I think that flower-children are responsible for Trumpism, for the extreme Right, for social dislocation, for political violence. I realise that this is a provocative statement.
Over the coming weeks I intend to publish a sequel to my Lessons from the Counterculture series, that will explore the role of the hippie movement and the countercultural Left in the development of computers, Silicon Valley and the rise of the authoritarian Right. This article is a primer.
The Age of Conspiracies
During the lightless depths of the Covid pandemic, the weeks of despair, in which people screamed from high-rise windows, sobbed amongst the ruins of their businesses, moved into the spare room because they couldn’t move out, were trapped in silence yet surrounded, everywhere, by unbearable noise, I noticed a recurring phenomenon: people that I knew (all men, all middle-aged, and with broadly liberal attitudes), were departing from the excruciating prison of reason and joyfully entering the mad kingdom of conspiracy theory.

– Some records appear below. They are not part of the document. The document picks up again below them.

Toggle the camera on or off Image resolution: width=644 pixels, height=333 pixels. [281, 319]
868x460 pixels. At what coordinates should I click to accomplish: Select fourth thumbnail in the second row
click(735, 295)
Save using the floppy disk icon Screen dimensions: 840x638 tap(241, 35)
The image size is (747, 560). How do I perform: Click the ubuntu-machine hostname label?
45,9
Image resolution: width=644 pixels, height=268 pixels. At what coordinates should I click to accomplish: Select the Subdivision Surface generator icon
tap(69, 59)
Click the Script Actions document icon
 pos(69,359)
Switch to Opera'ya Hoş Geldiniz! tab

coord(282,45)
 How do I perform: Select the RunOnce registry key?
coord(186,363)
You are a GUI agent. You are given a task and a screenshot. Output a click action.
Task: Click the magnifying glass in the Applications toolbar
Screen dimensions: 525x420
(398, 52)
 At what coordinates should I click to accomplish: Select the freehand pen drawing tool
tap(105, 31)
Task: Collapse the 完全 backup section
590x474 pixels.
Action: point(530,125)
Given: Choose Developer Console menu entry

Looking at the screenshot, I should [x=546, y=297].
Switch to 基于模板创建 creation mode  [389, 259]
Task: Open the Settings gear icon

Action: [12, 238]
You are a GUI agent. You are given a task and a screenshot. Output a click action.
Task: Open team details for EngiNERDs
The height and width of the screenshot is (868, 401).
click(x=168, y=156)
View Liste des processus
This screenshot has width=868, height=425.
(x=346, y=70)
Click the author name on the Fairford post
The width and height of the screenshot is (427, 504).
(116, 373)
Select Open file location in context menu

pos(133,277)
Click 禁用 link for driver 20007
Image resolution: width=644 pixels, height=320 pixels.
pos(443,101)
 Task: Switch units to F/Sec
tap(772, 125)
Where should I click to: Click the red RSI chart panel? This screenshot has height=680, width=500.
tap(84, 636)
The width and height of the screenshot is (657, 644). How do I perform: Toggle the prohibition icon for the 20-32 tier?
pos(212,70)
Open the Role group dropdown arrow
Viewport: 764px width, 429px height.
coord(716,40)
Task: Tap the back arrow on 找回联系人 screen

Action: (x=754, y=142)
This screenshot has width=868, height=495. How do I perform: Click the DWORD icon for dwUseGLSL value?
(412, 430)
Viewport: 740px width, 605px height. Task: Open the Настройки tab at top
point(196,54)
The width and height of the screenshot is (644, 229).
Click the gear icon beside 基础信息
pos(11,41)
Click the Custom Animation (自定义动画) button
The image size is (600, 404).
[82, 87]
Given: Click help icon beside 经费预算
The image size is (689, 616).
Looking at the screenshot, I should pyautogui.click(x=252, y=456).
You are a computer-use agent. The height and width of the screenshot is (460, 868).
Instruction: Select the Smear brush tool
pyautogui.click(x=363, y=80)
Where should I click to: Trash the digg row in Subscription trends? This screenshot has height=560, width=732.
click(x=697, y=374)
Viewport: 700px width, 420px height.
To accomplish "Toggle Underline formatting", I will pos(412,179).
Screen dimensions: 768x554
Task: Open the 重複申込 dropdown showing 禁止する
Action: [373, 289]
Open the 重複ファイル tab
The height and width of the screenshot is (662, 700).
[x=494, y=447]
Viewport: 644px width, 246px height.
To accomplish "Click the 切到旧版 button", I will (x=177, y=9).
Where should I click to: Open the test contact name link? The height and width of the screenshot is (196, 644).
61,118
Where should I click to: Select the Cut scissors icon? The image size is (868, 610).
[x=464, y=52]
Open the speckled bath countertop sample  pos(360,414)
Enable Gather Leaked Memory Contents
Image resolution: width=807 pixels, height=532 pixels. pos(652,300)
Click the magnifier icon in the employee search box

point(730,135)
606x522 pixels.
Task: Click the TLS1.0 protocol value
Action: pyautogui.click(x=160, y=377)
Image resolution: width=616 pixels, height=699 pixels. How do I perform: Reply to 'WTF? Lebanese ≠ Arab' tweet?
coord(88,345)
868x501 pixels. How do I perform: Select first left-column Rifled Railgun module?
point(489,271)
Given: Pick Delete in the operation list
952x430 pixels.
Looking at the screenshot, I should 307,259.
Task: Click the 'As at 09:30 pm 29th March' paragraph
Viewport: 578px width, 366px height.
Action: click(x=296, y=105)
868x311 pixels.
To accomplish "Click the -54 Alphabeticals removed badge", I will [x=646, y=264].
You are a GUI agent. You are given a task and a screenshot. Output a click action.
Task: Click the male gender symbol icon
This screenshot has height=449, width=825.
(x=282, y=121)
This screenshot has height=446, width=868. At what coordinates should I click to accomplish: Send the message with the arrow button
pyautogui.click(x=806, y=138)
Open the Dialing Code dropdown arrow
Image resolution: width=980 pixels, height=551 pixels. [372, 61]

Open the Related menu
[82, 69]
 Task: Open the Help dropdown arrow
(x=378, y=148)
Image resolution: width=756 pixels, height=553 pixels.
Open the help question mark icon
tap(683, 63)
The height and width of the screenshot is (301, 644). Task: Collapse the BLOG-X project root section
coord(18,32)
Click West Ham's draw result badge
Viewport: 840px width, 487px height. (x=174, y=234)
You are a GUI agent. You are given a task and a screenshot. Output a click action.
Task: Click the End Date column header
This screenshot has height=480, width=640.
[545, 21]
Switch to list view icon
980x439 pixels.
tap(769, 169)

These men talked to me urgently about the villainous machinations of the World Economic Forum and its plans for global genocide, of the complicity of the “mainstream media”, of murderous tyrants and evil scientists: George Soros, Anthony Fauci, Klaus Schwab, Bill Gates. They advised me to flee from the chemical-weapon attacks known euphemistically as “vaccine programmes” and steer clear of 5G mobile phone towers.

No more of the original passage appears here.